** Opening RAW DATA block **
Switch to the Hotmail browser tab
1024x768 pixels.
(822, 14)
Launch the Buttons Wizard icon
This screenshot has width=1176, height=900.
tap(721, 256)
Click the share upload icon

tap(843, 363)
** Closing RAW DATA block **
WHAT THE EXERCISE ASKS >>
A faithful, word-for-word transcription of the data above is required.

RESPONSE AREA >>
Switch to the Hotmail browser tab
1024x768 pixels.
(822, 14)
Launch the Buttons Wizard icon
This screenshot has width=1176, height=900.
tap(721, 256)
Click the share upload icon

tap(843, 363)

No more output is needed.